Plaintiff Michael Brady filed a class action complaint seeking unpaid wages for meal breaks that his employer, Autozone, Inc. Brady v. Autozone Stores, Inc., No. 2:13-CV-01862-RAJ, 2016 WL 7733094, at *1 (W.D. Wash. Sept. 6, 2016). Autozone removed the case to federal district court, and Brady moved to certify a class. The District Court found that employers have met their obligations under the law if they ensure that employees have the opportunity for a meaningful break. As a result, the district court denied Brady’s motion for class certification. Brady then sought review by the 9th circuit court of appeals, which was denied. He subsequently filed a motion in the District Court, seeking certification of two questions:

  1. Is the employer strictly liable under Washington Administrative Code (WAC) 296-126-092?
  2. If the employer is not strictly liable, does the employee carry the burden to prove that the employer did not permit the employee an opportunity to take a meaningful break as required by WAC?

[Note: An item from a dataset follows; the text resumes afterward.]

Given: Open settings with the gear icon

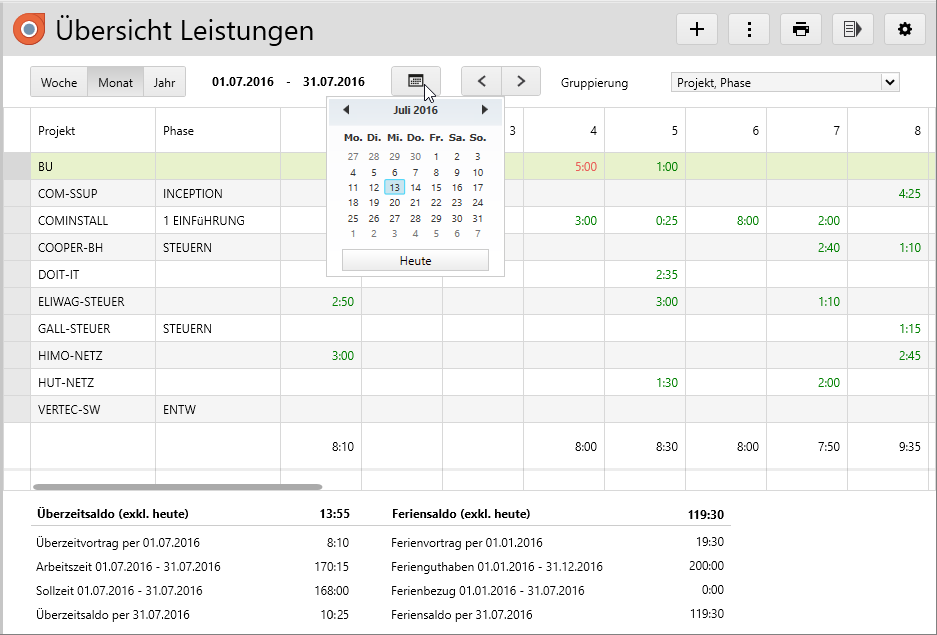Looking at the screenshot, I should pyautogui.click(x=905, y=29).
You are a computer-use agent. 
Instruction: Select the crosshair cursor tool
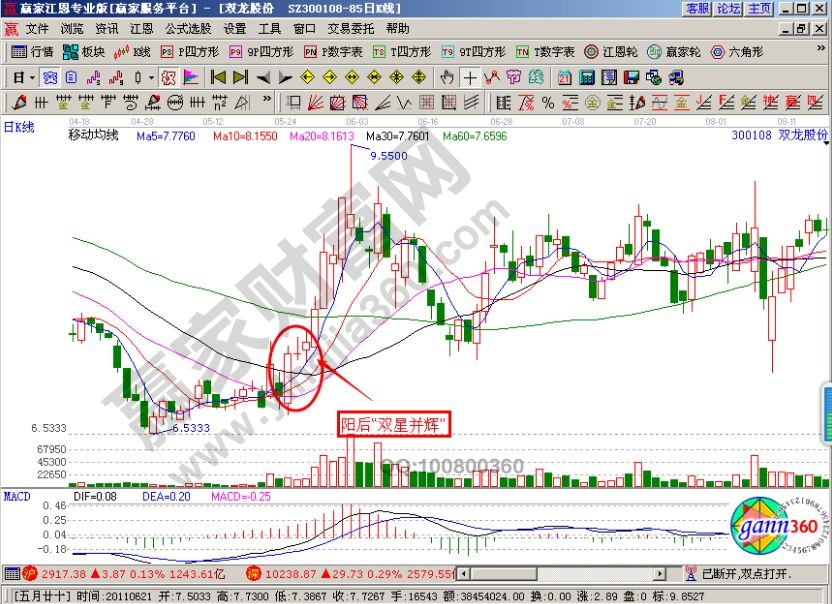469,77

WAC 296-126-092 provides that employees who work five consecutive hours are entitled to a 30 minute meal break, which can be taken from the second through fifth hour of their shift, but which can also be waived. The first question in Brady v. Autozone Stores, Inc. asked whether an employer is strictly liable when an employee has failed to take a meal break after waiving the opportunity for the break.

The Washington Supreme Court answered “no” to strict liability, holding that an employer is not automatically liable if a meal break is missed because the employee can waive the meal break.

In analyzing the second question, the Court found that an employee asserting a meal break under WAC 296-126-092 can meet his or her prima facie case by providing that he or she did not receive a timely meal break. The burden then shifts to the employer to rebut the claim by showing that in fact, no violation occurred, or that a valid waiver from the employee exists.

This is good news for employers. Employers are not strictly liable under Washington law for employees who voluntarily waive their meal break during a work shift. Employers should, however, obtain an employee’s meal break waiver in writing, to the extent possible. Should an employee end up suing for a meal break violation, such documentation can help rebut a claim that the employee was not offered the opportunity to take the break.